It could not work if you take max_layover_time > 12,
But as said Cédric, we won't have any scenarios like that (you can see it in "Some clarifications" post) and you can keep this condition because it's not that so long to check it and it can even be accelerated. Don't worry about pathological cases because this won't happen in scenarios we have ! ;)
It's hope to you to remove this function but :
- You won't have the same input as we have,
- You algorithm without a pathological case like that will be slower because it will create stupid loops.

I hope it answers to you,

Regards,

Timothé Viot, Engineer student, Insa Rennes 1 France

You can't take first and last flights, because of layover time limit (I forgot to specify it, let it be 4 hours).
Yes, I've seen post that there won't be any tricky scenarios, but it's not always clear what is tricky and what is not.

Anyway, it's interesting moment, and i wanted to show it to others =)

Don't worry, the algorithm is maybe not perfect for this very complicated problem ! =)
But Cédric will repeat what I said :
The scenarios that they give us will not have this kind of pathological cases, the goal of the contest is to make us accelerating the algorithm ;
Not correct it but only make it as fast as possible !

Regards,

Timothé Viot, Engineer student, Insa Rennes 1 France

As we already said on an other topic, you are free to implement your algorithm the way you want, but you must stick to the output that our reference code would give.

You have to admit that in real life, you would not flight through the same city twice just to get a discount.

Anyway, this is important for your result to check that from A to B (if A and B are your points of interest), you never fly twice to the same city.

EDIT :

I didn't really watched your solution, but the best flight seems to be :

A -> B, begin: hour 6, land: hour 10, cost \$1

B -> C, begin: hour 10, land: hour 11, cost \$1

With a cost = 2\$. And as the min_time is 0 and max_time is 12, the default program should find this solution.

Ok, if we can wait in A for 6 hours, just add one city (make A not starting) before it, so we can't wait there.
But I've already got answers for my questions, so it doesn't matter.

You don't need to wait for 6 hours in A, you just have to start your trip on the flight A -> B, begin: hour 6, land: hour 10, cost \$1 since your travel is from A to B.

But anyway, you seem to have your answer.

That was the reason why I suggested to add another city to start at. More formally: add city X, now start at X (not at A), and add only one flight: X->A, start: -1 hour, land: 0 hour, cost 1\$. So now, in order to reach C, we have to use this new flight. And as we can't wait for hour 6, we'll use first flight to B (at hour 0), and than first (\$1000) flight to C.
I've found another "bad" test (for "visit once" problem) in another forum thread. There another idea (reducing cost with company's discount) is used. It looks like the easiest way to deal with such questions is to add "not visiting twice" rule in problem statement (IMHO).

DATA LINES:
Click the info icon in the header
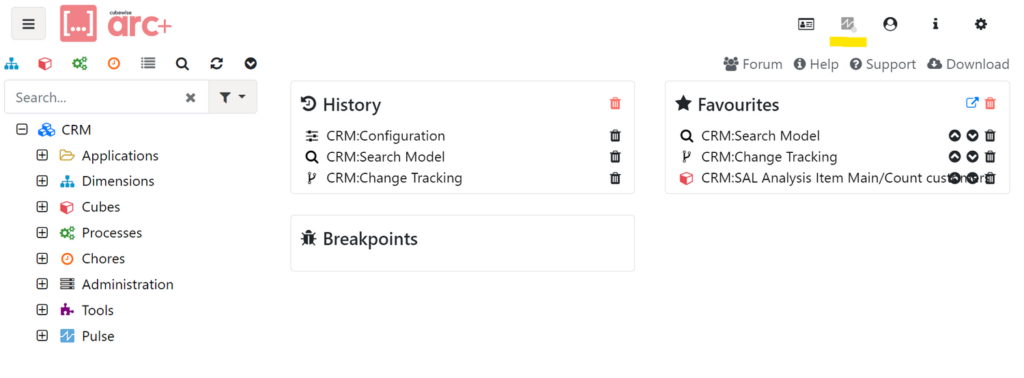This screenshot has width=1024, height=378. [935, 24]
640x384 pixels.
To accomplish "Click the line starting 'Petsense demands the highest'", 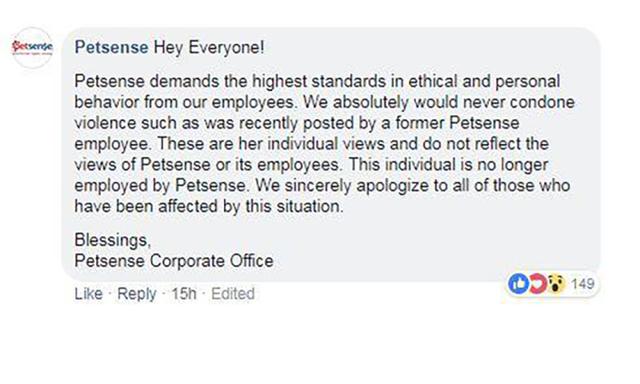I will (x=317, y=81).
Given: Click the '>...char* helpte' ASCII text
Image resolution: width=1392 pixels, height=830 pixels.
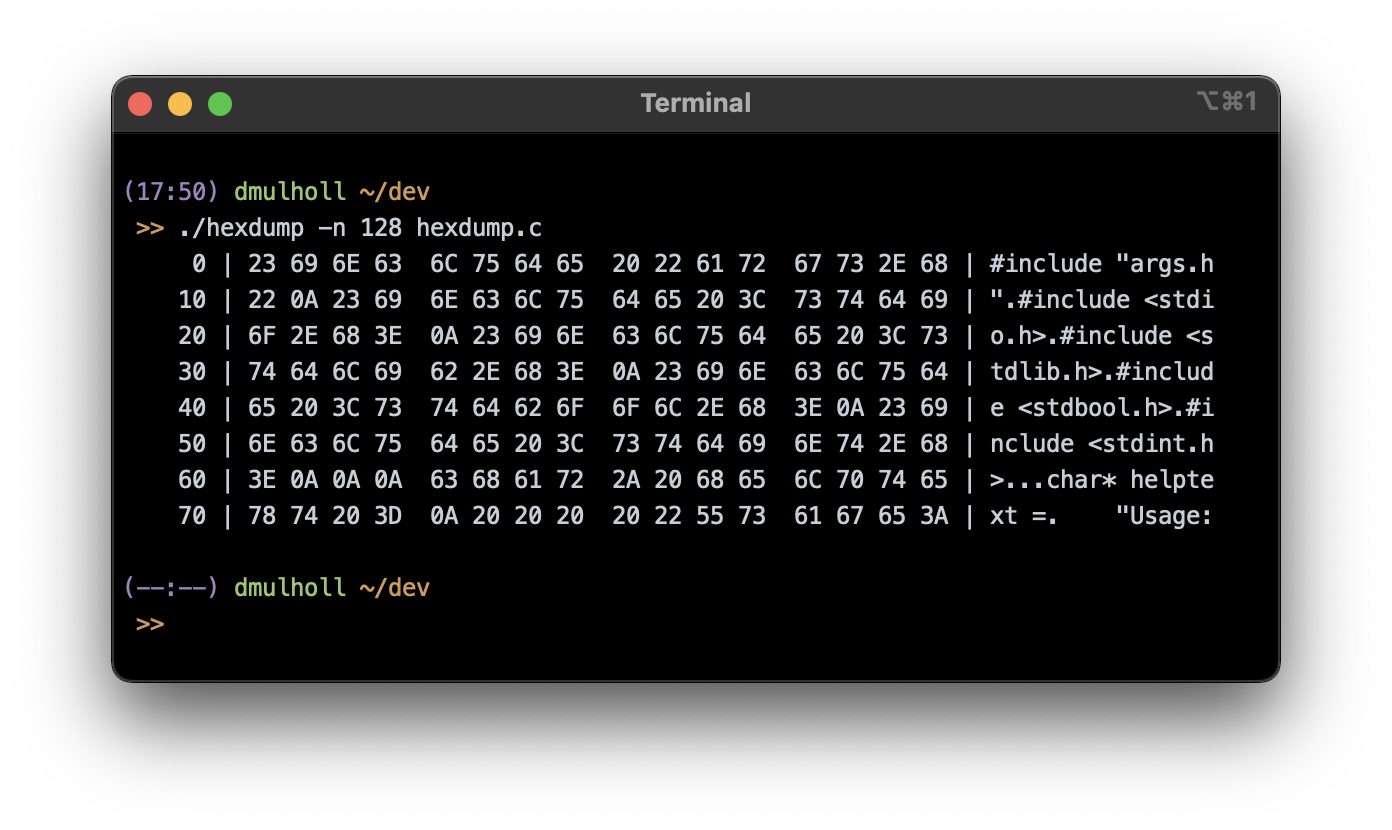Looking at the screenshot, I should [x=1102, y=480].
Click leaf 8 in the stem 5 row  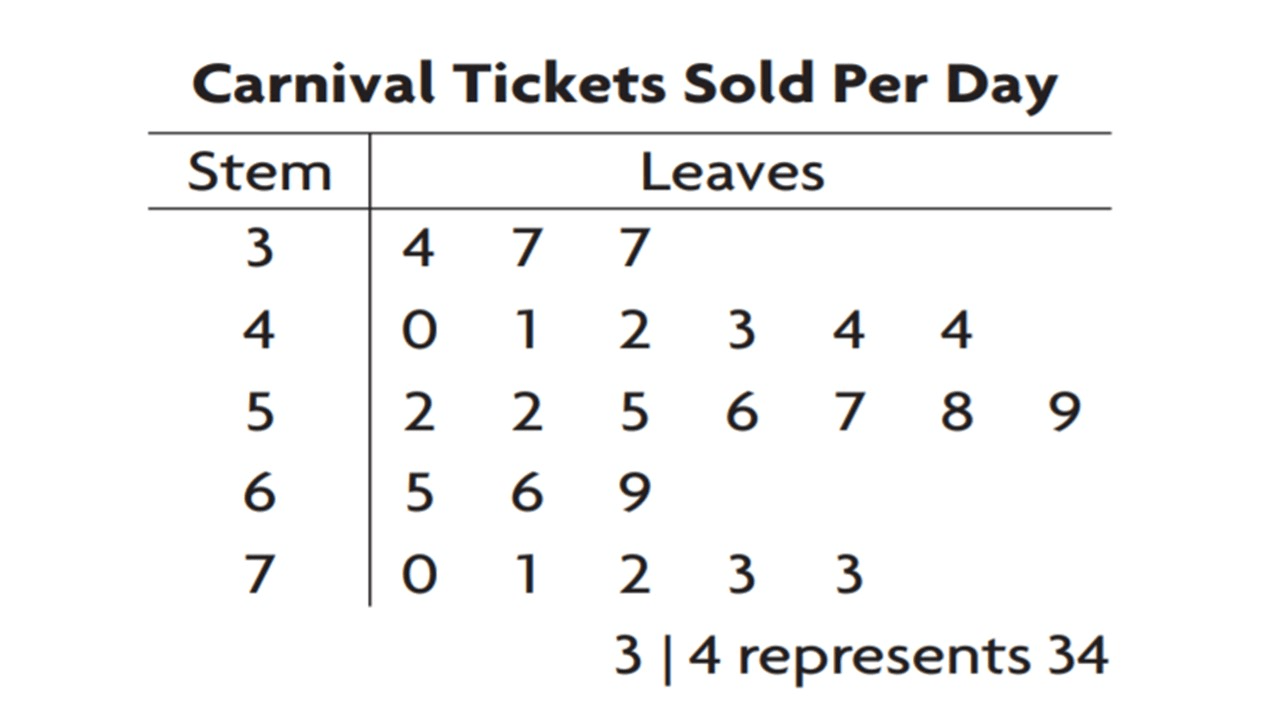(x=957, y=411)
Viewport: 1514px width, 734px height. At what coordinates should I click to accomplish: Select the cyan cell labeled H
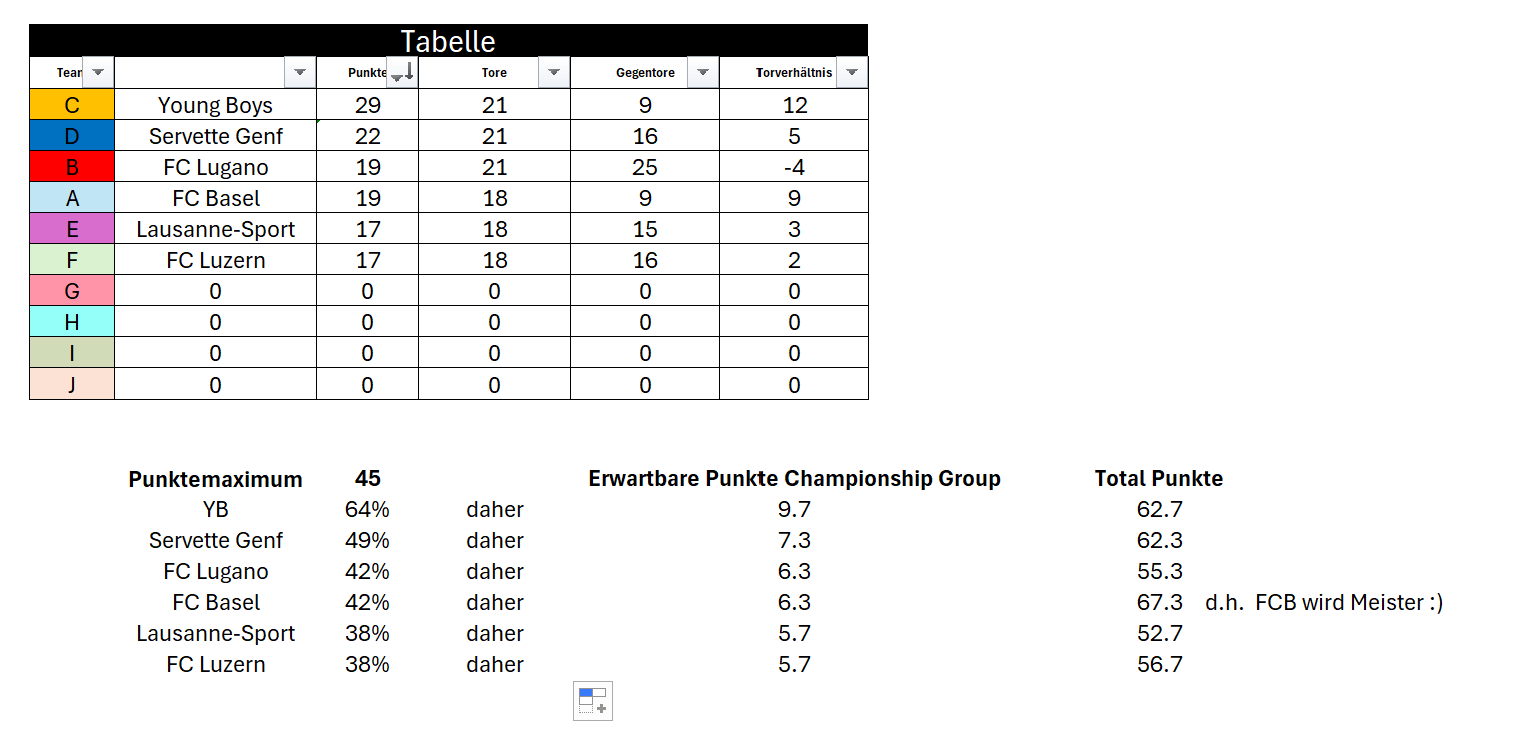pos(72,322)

WORK INSTRUCTIONS: From the forum thread on flight routing, write out word for word the part that begins with the words containing "B -> C, begin: hour" and ends with "from A to B.".

TASK SOLUTION:
B -> C, begin: hour 10, land: hour 11, cost \$1

With a cost = 2\$. And as the min_time is 0 and max_time is 12, the default program should find this solution.

Ok, if we can wait in A for 6 hours, just add one city (make A not starting) before it, so we can't wait there.
But I've already got answers for my questions, so it doesn't matter.

You don't need to wait for 6 hours in A, you just have to start your trip on the flight A -> B, begin: hour 6, land: hour 10, cost \$1 since your travel is from A to B.